PROBC: PREDICTING HI-C INTERACTIONS/TADs FROM EPIGENETIC AND TRANSCRIPTION MODIFICATIONS
The code has two parts. First part is to estimate model parameters. Second part is to infer TADs over trained model.
There are two sample files in this directory for training: train_order1_width2_preloglinear_nonparam_lambda3800.0_iter100_dommetadata.txt train_order1_width2_preloglinear_nonparam_lambda3800.0_iter100_domparams.txt
Proposed method ProbC has two parts:
1- estParams.py: estimates the model parameters. It has the following input parameters:
markerpath: marker files for corresponding domain partitions. It is a combination of marker data of different chromosomes. Marker data of each chromosome is separated by blank.
The format is as follows: marker \t bin \t value ....
where each line defines the value of a marker at a given bin.
domainpath: domain file. The format is as follows: nodecount\t1000 start,end\m ....
where start and end are the beginning and end of domains~(including both of them). First line says that we have 1000 bins. It is a combination of domain partition of different chromosomes. Domain partition of each chromosome is separated by blank.
outprefix: prefix of output files. It generates two output files. Metadata file: which includes information about the procedure, and domparams file: which includes the estimated model parameters.
lambdaval: regularization lambda for smoothness
grlambdaval: group lambda value
width: width of each bin on affecting TADs. We always use 1.
prepromodel: model for preprocessing input marker data (such as log transformation).
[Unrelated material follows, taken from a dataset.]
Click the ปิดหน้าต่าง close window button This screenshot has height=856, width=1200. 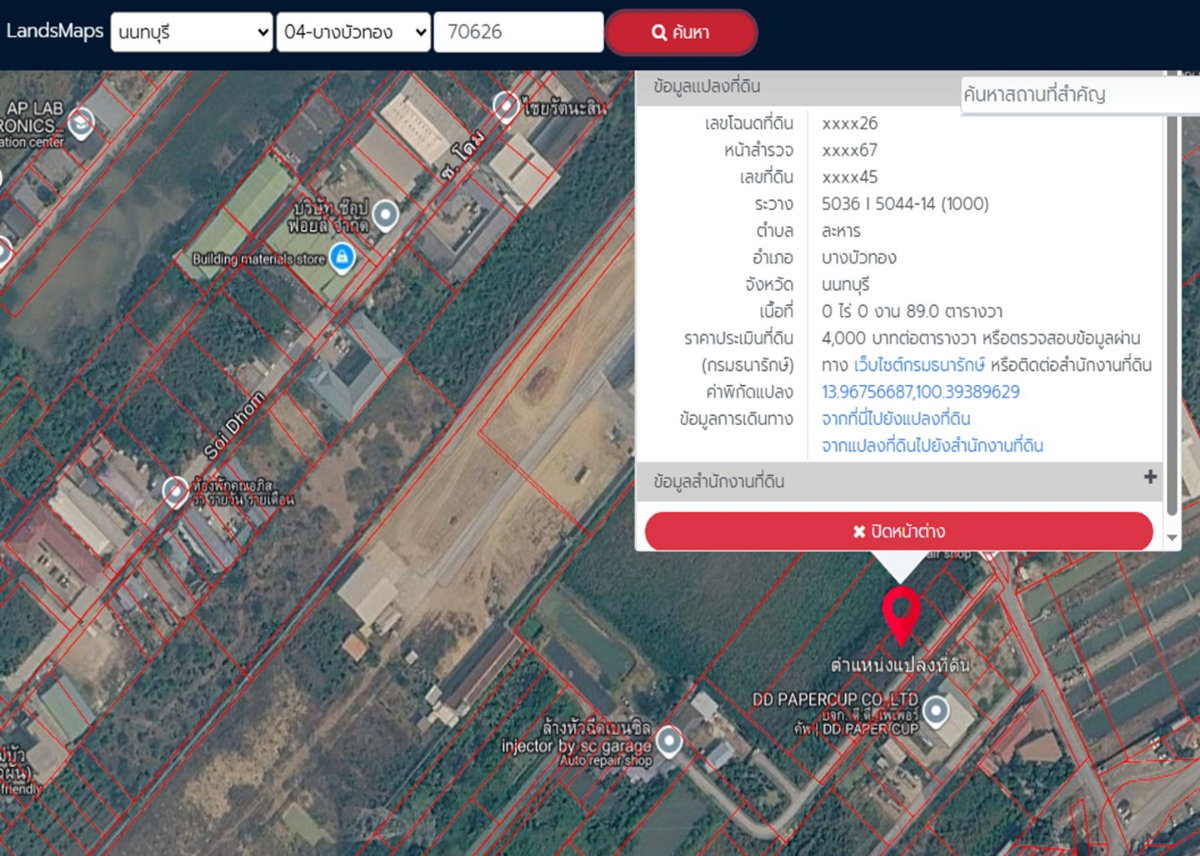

itercount: Maximum number of iterations of the optimization procedure.
basecount: number of kernel bases.
cb, ci, ce: relative weights of boundaries, interior and external segments.
2- findDomain.py: estimates TADs by using model parameters and markers.
markerpath: marker file similar to above. However, it has markers of a single chromosome to be predicted.
parampath: model parameters estimated above.
outprefix: output filename prefix
nodecount: maximum number of bins. 1, \ldots, nodecount.
nooverlap: whether predicted domains may overlap with each other.
prepromodel: marker preprocessing